[Exercise requirements] Find the line containing "This screenshot has width=1101, height=664.", then print it and each following line through the end of the records, exactly and with nothing added; leave out any pictures.
Data records: Begin
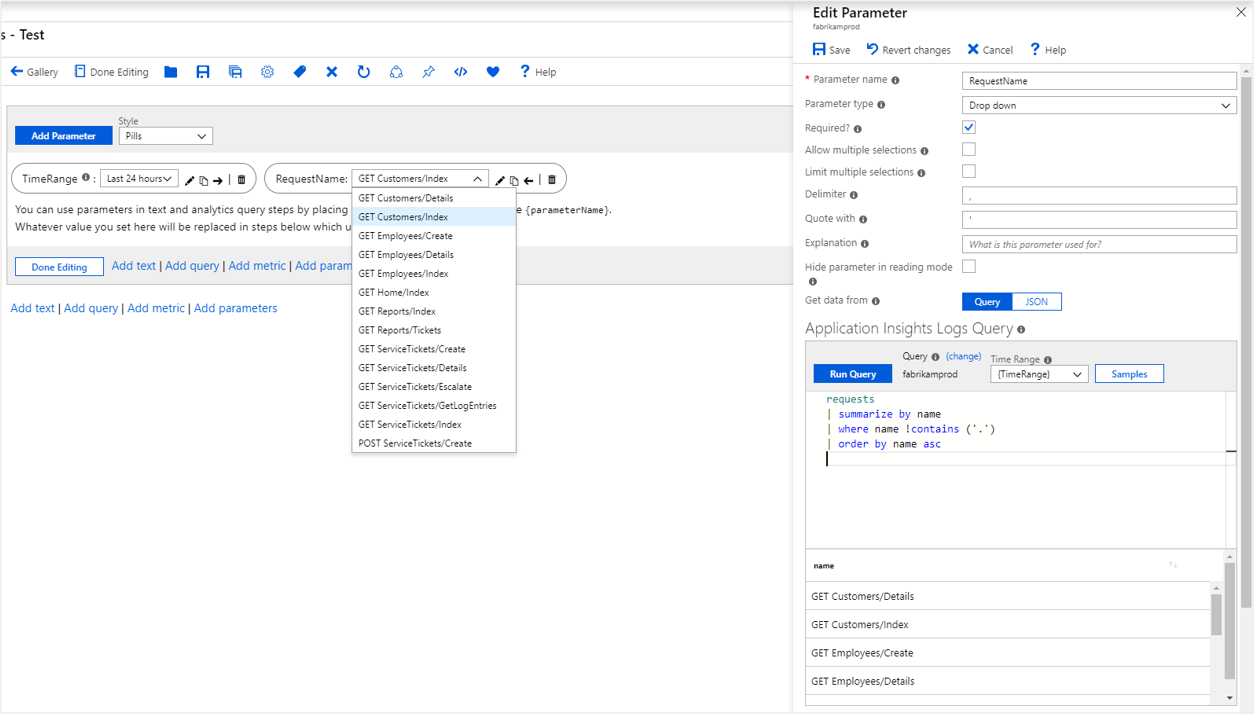Image resolution: width=1254 pixels, height=714 pixels.
Task: Go back to the Gallery
Action: point(33,71)
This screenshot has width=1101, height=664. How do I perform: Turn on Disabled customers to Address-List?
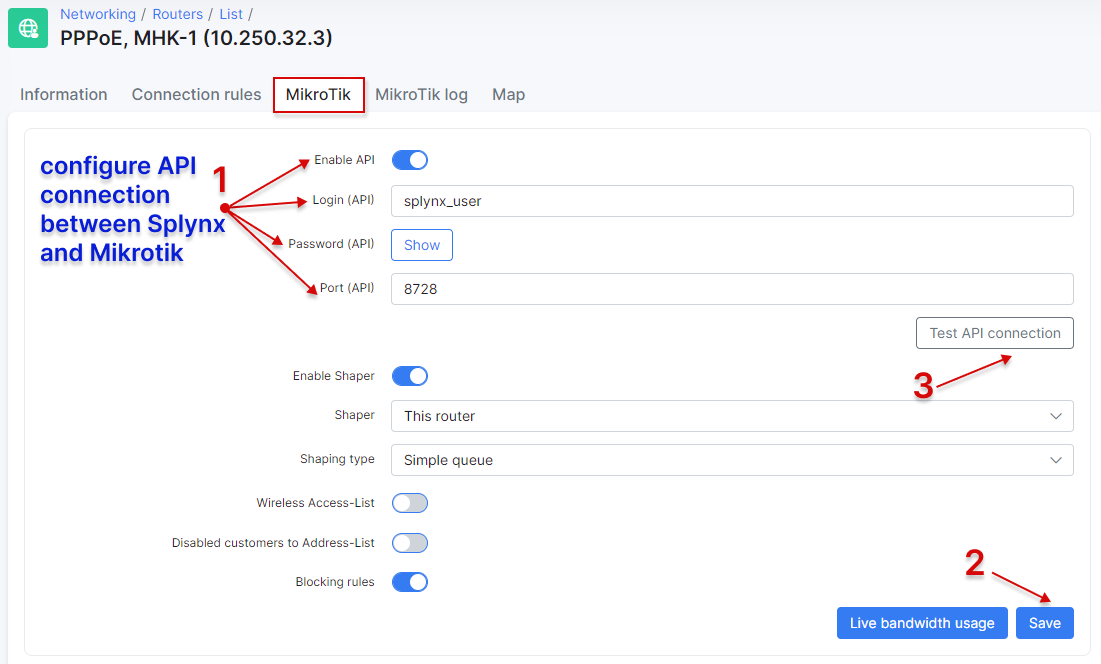pyautogui.click(x=409, y=542)
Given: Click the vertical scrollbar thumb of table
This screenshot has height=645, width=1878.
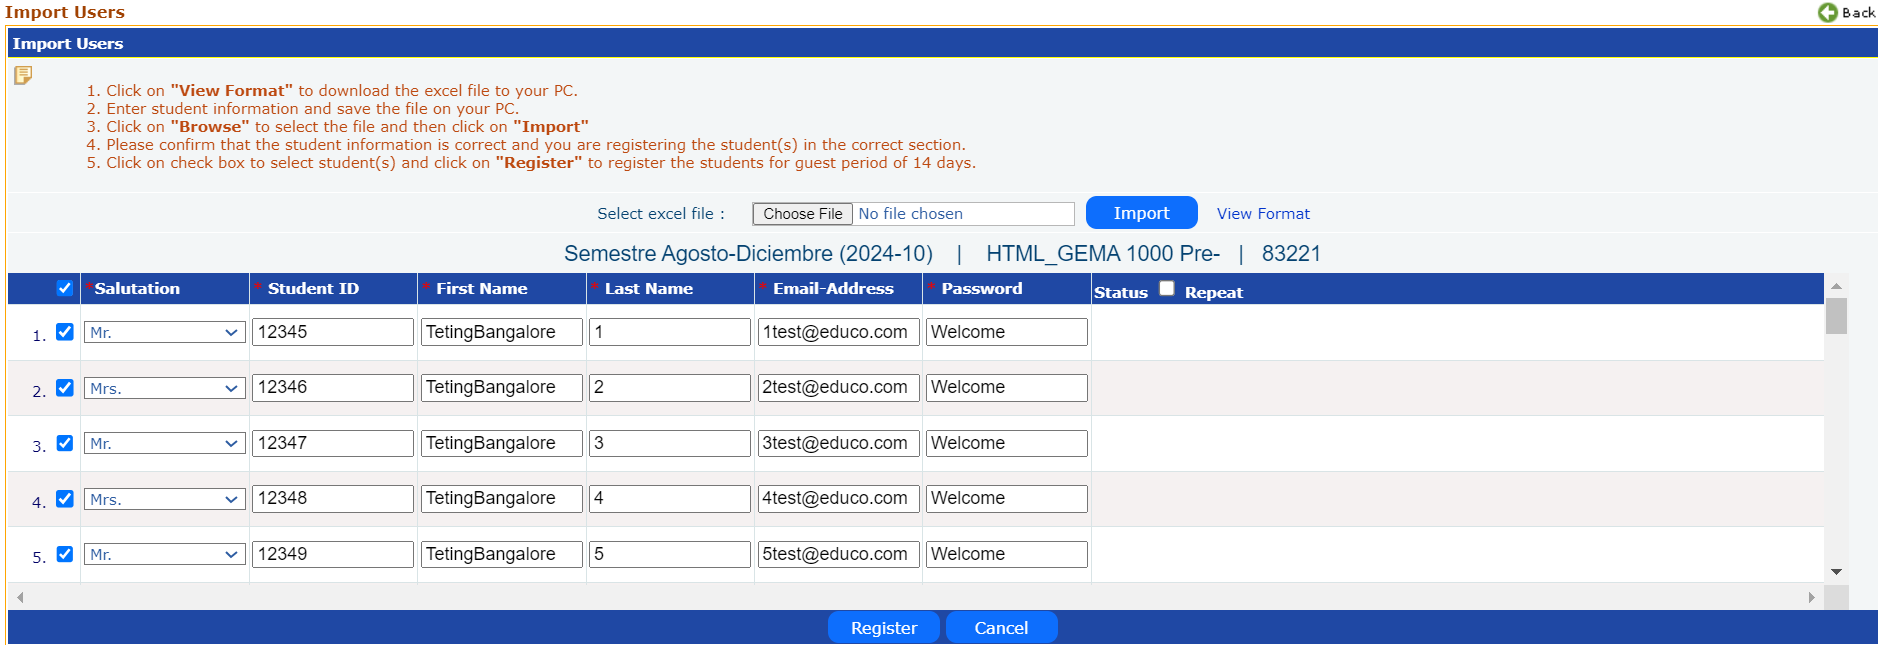Looking at the screenshot, I should 1836,316.
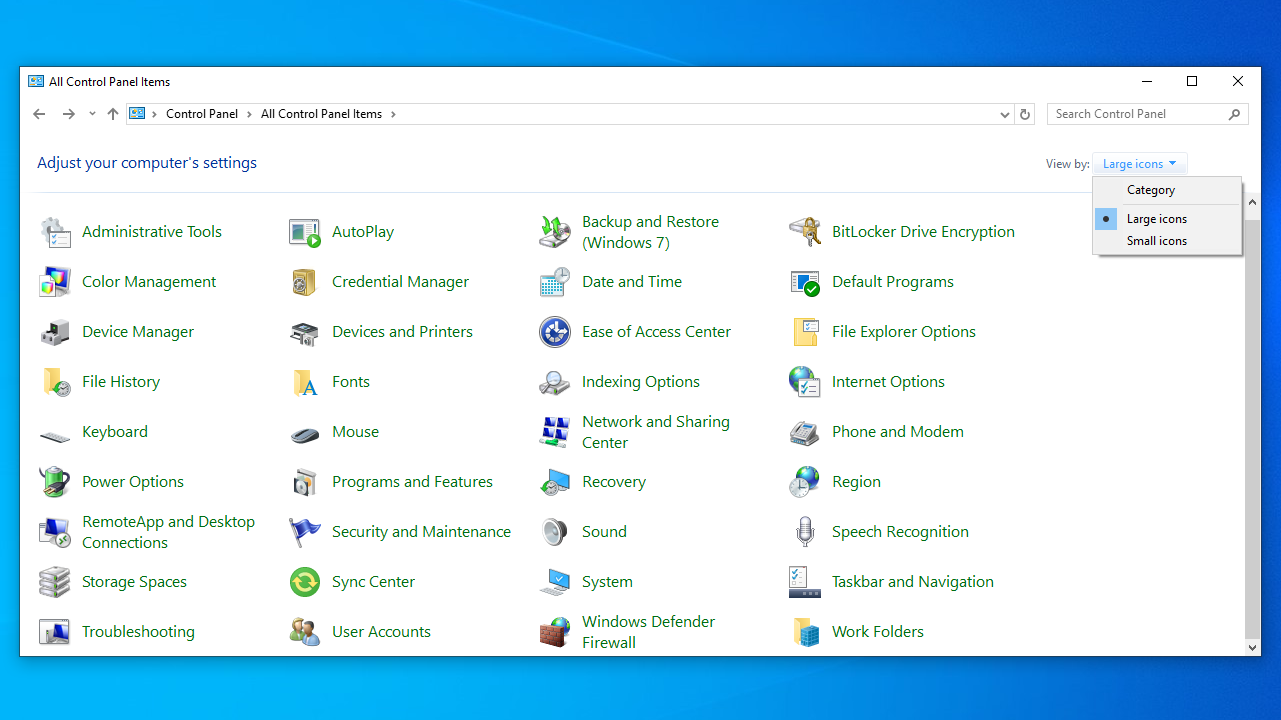This screenshot has height=720, width=1281.
Task: Open the Sound speaker icon
Action: point(555,532)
Data records: End
[Task answer]
This screenshot has width=1101, height=664. How do I perform: Turn on Disabled customers to Address-List?
pyautogui.click(x=409, y=542)
Given: Click the vertical scrollbar thumb of table
This screenshot has height=645, width=1878.
Looking at the screenshot, I should 1836,316.
This screenshot has height=720, width=1281.
Task: Open the Sound speaker icon
Action: point(555,532)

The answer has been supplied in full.